His People’s Party of Austria (OVP) has topped almost every major poll since he took over as leader in May.
On Saturday, Mr Kurz told a campaign rally: “I want to put Austria back on top. I want to provide security and order, because the Austrian people deserve it.”
He has vowed to take a hard line of refugees and shut down the main migrant routes into Europe.
“We must stop illegal immigration to Austria because otherwise there will be no more order and security,” he told tabloid daily Oesterreich on Friday.
Mr Kurz looks set to form a coalition government with the far-right Freedom Party of Austria (FPO), which pollsters have put neck-and-neck with the Social Democratic Party (SPO).
The two parties have shared power before, between 2000 and 2007. Since then, the OVP and SPO have ruled in a grand coalition, which Mr Kurz broke when he took over as party leader.
FPO leader Heinz-Christian Strache has accused Mr Kurz of copying his policies and of being an “impersonator”.
OVP has pledged to close Muslim nurseries, a flagship policy of the anti-Islam FPO.

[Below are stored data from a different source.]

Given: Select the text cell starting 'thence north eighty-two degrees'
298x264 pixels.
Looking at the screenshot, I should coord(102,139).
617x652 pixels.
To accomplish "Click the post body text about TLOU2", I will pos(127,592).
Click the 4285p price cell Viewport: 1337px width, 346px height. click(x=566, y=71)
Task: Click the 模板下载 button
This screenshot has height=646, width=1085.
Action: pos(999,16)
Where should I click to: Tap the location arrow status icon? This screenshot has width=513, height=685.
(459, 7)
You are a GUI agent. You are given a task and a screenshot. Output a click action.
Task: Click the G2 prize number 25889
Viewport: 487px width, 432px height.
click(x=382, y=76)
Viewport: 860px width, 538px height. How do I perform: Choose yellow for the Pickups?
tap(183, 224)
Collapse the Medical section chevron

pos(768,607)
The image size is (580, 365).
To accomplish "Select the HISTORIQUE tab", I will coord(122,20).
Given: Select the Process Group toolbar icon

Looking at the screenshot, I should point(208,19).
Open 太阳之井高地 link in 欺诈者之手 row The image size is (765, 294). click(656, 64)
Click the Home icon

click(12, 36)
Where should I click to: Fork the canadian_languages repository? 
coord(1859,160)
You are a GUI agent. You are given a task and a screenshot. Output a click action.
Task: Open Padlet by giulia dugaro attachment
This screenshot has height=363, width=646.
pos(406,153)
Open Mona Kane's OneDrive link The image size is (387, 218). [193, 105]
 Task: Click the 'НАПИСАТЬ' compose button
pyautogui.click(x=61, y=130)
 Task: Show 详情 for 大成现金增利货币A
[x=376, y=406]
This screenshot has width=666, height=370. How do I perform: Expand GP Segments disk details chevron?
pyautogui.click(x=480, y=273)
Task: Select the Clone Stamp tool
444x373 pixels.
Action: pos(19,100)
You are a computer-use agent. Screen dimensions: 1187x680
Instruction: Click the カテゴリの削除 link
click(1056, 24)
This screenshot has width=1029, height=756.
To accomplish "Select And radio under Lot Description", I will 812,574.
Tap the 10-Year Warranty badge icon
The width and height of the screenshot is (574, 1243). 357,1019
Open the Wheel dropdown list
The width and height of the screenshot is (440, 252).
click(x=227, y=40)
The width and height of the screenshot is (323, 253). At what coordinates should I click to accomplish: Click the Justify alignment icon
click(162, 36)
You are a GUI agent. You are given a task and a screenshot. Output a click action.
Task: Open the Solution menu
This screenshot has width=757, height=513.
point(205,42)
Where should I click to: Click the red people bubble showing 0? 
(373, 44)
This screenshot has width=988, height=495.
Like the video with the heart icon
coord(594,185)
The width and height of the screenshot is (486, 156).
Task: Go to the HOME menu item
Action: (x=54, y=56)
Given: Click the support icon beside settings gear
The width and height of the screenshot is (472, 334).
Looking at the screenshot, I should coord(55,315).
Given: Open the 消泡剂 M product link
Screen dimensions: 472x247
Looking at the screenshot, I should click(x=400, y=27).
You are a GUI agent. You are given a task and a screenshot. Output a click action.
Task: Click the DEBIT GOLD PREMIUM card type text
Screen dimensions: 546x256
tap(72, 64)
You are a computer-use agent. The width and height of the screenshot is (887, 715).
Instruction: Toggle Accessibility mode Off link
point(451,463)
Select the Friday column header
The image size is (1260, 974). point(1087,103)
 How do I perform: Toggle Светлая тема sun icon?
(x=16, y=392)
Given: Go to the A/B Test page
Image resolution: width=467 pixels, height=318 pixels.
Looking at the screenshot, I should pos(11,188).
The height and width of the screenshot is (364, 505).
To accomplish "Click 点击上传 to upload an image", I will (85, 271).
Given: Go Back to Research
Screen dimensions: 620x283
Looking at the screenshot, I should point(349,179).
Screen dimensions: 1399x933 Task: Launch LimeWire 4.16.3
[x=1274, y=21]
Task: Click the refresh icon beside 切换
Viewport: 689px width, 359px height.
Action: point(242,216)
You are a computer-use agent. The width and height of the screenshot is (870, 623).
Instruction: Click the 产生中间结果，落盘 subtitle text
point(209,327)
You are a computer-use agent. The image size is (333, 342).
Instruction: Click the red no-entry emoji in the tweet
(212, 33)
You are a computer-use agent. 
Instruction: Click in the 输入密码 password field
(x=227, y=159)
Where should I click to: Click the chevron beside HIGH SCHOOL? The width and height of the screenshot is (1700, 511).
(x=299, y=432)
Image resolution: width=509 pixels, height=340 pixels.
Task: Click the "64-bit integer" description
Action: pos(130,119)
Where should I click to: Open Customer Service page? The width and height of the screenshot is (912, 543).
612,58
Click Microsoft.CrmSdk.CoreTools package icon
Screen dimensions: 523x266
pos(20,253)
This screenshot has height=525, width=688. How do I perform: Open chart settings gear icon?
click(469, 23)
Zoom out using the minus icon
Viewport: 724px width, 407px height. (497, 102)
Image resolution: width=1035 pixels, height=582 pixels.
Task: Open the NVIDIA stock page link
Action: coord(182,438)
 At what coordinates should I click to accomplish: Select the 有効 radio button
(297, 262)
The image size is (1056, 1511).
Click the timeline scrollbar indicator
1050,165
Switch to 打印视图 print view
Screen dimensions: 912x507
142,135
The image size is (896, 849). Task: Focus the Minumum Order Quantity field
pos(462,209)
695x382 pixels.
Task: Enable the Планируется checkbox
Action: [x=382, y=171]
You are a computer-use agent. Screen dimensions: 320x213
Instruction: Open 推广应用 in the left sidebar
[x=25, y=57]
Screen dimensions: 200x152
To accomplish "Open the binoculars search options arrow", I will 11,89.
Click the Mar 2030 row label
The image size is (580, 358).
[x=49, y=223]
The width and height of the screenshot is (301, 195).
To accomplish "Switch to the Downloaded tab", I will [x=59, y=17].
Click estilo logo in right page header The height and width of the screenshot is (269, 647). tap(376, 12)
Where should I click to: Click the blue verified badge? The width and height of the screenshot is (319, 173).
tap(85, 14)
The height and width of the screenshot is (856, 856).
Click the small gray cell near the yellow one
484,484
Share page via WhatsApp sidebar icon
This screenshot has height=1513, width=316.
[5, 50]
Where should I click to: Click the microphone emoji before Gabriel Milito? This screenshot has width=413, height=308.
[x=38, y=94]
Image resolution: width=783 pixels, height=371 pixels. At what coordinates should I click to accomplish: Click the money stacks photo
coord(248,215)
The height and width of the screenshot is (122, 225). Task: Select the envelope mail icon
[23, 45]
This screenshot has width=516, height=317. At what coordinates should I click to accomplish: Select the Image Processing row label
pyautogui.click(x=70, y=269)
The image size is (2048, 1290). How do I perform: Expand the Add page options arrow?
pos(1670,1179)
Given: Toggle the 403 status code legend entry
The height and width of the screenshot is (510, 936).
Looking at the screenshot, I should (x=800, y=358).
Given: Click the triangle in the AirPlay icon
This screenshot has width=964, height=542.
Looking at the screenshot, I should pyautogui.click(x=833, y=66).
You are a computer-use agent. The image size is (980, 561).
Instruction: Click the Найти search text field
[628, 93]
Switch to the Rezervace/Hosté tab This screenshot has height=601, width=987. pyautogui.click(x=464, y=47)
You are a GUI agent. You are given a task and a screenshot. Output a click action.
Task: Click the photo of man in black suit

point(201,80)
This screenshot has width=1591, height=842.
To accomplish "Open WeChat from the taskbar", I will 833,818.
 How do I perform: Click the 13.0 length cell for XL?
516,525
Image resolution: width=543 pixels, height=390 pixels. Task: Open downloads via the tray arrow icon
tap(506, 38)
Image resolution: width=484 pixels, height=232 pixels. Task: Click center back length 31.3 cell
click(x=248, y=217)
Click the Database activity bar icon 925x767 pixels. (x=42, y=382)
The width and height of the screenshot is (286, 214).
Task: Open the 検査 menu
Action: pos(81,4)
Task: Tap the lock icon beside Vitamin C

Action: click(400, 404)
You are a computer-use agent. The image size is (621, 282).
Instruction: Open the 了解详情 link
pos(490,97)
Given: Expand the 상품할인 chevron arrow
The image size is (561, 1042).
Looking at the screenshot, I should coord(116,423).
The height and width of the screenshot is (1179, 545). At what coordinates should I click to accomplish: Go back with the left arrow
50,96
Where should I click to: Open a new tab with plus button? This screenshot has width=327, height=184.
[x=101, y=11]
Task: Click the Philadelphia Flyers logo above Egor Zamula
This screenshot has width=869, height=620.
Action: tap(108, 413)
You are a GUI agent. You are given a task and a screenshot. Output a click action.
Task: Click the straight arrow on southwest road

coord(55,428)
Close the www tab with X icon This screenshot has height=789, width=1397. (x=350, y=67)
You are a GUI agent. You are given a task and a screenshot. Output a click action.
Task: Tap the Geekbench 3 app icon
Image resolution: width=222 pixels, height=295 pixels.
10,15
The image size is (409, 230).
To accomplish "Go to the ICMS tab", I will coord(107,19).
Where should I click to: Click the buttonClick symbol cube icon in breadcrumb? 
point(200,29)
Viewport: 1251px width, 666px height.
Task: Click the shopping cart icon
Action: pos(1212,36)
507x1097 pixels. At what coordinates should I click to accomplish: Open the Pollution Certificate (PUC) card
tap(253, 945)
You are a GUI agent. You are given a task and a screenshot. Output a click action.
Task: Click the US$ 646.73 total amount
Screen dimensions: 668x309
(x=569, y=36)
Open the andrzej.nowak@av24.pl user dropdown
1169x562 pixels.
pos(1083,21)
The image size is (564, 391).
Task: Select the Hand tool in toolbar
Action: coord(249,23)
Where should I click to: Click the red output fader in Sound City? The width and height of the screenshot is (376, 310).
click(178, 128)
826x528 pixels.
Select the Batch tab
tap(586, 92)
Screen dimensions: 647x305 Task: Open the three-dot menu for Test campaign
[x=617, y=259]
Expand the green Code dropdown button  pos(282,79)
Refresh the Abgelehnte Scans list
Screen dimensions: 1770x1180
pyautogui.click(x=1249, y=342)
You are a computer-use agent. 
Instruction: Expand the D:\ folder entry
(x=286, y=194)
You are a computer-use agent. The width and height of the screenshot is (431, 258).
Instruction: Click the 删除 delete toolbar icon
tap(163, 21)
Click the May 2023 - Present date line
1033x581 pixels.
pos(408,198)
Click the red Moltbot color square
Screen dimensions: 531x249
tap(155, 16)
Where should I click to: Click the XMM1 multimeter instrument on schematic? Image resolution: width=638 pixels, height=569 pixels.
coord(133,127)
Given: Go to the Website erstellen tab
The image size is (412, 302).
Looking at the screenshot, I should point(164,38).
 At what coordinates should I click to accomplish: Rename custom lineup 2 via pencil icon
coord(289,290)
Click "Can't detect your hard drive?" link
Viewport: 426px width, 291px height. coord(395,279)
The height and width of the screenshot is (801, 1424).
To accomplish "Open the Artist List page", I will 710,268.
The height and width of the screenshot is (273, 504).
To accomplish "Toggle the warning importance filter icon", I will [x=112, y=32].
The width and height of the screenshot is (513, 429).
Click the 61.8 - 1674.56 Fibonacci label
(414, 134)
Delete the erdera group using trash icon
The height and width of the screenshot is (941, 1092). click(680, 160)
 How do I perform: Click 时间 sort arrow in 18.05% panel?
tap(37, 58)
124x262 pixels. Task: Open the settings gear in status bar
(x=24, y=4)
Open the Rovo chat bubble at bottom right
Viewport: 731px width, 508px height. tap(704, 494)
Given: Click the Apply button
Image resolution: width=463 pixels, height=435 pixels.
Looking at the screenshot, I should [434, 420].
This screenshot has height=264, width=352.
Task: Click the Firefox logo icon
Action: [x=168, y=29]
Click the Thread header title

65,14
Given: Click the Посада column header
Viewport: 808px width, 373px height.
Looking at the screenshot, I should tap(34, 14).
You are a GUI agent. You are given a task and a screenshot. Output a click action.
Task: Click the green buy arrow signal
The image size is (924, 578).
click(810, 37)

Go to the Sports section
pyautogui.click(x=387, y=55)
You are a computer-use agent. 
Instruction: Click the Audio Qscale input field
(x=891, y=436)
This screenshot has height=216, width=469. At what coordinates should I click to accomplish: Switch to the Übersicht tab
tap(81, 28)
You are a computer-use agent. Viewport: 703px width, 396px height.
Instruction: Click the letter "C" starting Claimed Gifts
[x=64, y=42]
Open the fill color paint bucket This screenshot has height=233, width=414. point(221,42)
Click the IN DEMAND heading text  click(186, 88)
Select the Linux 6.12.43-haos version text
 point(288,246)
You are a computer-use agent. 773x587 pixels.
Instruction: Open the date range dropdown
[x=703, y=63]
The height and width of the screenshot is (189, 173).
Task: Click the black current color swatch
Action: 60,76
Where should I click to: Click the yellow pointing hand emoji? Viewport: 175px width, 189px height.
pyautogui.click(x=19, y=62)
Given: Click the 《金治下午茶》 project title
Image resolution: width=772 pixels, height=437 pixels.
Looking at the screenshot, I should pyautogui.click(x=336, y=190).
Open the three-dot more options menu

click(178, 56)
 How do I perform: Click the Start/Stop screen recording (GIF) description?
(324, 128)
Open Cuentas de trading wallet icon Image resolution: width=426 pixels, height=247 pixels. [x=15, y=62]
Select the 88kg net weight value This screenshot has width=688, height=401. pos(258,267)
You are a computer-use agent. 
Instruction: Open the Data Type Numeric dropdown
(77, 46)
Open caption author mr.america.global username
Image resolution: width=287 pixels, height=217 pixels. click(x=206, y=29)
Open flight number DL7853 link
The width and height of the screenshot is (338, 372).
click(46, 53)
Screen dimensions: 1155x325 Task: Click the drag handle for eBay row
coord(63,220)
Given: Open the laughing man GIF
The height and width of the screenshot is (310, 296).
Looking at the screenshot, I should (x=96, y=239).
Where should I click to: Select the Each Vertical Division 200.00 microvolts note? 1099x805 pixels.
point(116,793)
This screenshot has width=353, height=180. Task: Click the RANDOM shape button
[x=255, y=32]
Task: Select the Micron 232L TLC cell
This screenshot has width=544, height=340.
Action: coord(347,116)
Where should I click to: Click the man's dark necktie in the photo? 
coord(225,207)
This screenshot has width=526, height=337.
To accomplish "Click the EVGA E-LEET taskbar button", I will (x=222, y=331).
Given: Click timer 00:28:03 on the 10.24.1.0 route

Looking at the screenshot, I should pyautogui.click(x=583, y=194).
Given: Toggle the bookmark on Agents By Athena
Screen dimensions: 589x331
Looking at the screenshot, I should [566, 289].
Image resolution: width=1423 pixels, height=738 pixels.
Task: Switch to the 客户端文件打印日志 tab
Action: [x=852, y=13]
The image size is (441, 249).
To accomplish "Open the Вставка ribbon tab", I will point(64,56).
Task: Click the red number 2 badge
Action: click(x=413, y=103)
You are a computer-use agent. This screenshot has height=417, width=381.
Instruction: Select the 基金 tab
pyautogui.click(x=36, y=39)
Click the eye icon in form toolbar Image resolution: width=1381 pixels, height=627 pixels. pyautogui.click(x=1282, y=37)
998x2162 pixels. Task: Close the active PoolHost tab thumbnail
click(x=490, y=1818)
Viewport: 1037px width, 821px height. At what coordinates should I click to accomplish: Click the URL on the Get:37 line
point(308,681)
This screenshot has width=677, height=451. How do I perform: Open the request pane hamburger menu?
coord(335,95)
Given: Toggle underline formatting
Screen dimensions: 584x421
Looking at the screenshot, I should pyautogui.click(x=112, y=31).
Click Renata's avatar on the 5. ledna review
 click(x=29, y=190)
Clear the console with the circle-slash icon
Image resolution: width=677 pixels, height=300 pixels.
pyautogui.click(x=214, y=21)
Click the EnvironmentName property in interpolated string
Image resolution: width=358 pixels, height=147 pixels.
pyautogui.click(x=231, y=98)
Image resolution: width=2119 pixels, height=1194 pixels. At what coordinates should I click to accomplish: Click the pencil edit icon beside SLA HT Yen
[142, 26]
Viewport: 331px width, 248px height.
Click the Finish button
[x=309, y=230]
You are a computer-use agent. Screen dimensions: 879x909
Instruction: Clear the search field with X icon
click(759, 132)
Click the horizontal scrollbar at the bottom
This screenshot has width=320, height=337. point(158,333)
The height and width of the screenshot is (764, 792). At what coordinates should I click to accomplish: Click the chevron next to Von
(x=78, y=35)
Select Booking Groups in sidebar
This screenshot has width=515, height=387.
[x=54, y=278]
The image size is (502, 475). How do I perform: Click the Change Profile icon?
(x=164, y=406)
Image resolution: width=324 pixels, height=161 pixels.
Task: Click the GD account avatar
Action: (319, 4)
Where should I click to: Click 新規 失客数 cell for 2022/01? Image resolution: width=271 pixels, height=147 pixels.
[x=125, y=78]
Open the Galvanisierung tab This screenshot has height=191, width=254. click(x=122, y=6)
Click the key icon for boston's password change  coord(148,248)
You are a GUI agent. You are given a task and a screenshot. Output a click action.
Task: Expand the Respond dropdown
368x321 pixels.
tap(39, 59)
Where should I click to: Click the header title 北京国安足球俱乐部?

On Friday Mr Strache said: “In parts of society we are becoming a minority in our own country. Let’s get rid of this… government before the Austrian people disappear.”
Mr Strache yesterday told supporters to be skeptical about polls in a bid to improve voter turnout.
“You should not pay attention to opinion polls,” he told a rally. “You should instead go by the atmosphere here.”
Christian Kern, the incumbent SPO chancellor, has warned that Austria “is at the most important crossroads in decades”.
“Do we want an Austria where the rich get richer and where the social security system, health and education are under attack? Or an Austria where everybody has an opportunity?” he told a rally yesterday.
Mr Kurz and Mr Kern openly dislike one another, making a new grand coalition extremely unlikely.